The parts mentioned above belong to the static data part. All the data in the NameNode memory must change with the read and write conditions. Of course, the BlockManager also needs to manage this part of the dynamic data. The main reason is that the distribution of Blocks needs to be adjusted in time when the changes in the Block do not meet expectations. There are several core data structures involved here:

excessReplicateMap: If the actual number of replicas stored in a block is more than the preset number of replicas, the redundant replicas need to be deleted at this time, and the redundant replicas will be placed in excessReplicateMap. excessReplicateMap is the set of mappings from the StorageID of the DataNode to the Block collection.
neededReplications: If the actual number of replicas stored in a block is less than the preset number of replicas, it is necessary to supplement the missing replicas. Here, which blocks are missing and how many replicas are stored in the neededReplications, in essence, the neededReplications is a priority queue, and the number of replicas is missing. The more blocks, the more they will be processed first.
invalidateBlocks: If a block is about to be deleted, it will be placed in invalidateBlocks. invalidateBlocks is a set of mappings from the DataNode's StorageID to the Block collection. If a file is deleted by the client, all blocks to which the file belongs will be placed in invalidateBlocks first.
corruptReplicas: In some scenarios, Blocks are not available due to timestamp/length mismatch, etc., and will be temporarily stored in corruptReplicas and processed later.

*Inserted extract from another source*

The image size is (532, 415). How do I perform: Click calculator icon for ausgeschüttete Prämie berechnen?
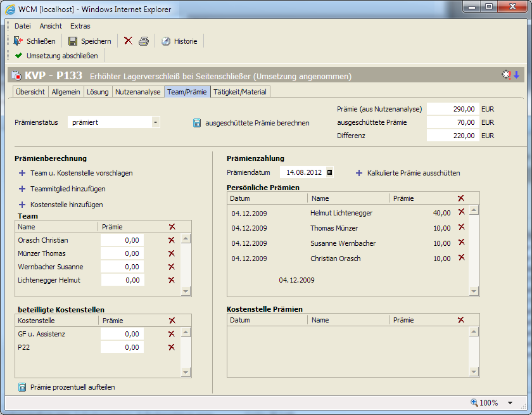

The first few core data structures that involve dynamic changes in Block distribution are actually transitional in nature. The ReplicationMonitor thread inside BlockManager (identified as Thread/Monitor in Figure 5) will continue to fetch data from it and distribute it through logical processing. The data structure corresponding to the specific DatanodeDescriptor (there will be a brief introduction in 3.3 NetworkTopology), when the heartbeat of the corresponding DataNode comes, the NameNode will traverse the data temporarily stored in the DatanodeDescriptor, convert it into the corresponding command and return it to the DataNode, the DataNode receives the task and After the execution is completed, it is fed back to the NameNode, and then the corresponding information in the DatanodeDescriptor is cleared. For example, the preset number of copies of BlockB is 3, and the actual copy becomes 4 for some reason (for example, the previously offline DataNode D is back online, where B happens to have a copy data of BlockB), BlockManager can detect the copy change in time, and put the redundant copies. The copy of BlockB on DataNode D is placed in excessReplicateMap. The ReplicationMonitor thread periodically checks the data in excessReplicateMap and moves it to invalidateBlocks in DatanodeDescriptor corresponding to DataNode D. When DataNode D comes over next heartbeat, it returns the instruction to delete Block B with the heartbeat. , DataNode D actually deletes the data of Block B on it and feeds it back to NameNode. After that, BlockManager clears Block B on DataNode D from the memory. So far, the copy of Block B is as expected. The whole process is shown in Figure 7.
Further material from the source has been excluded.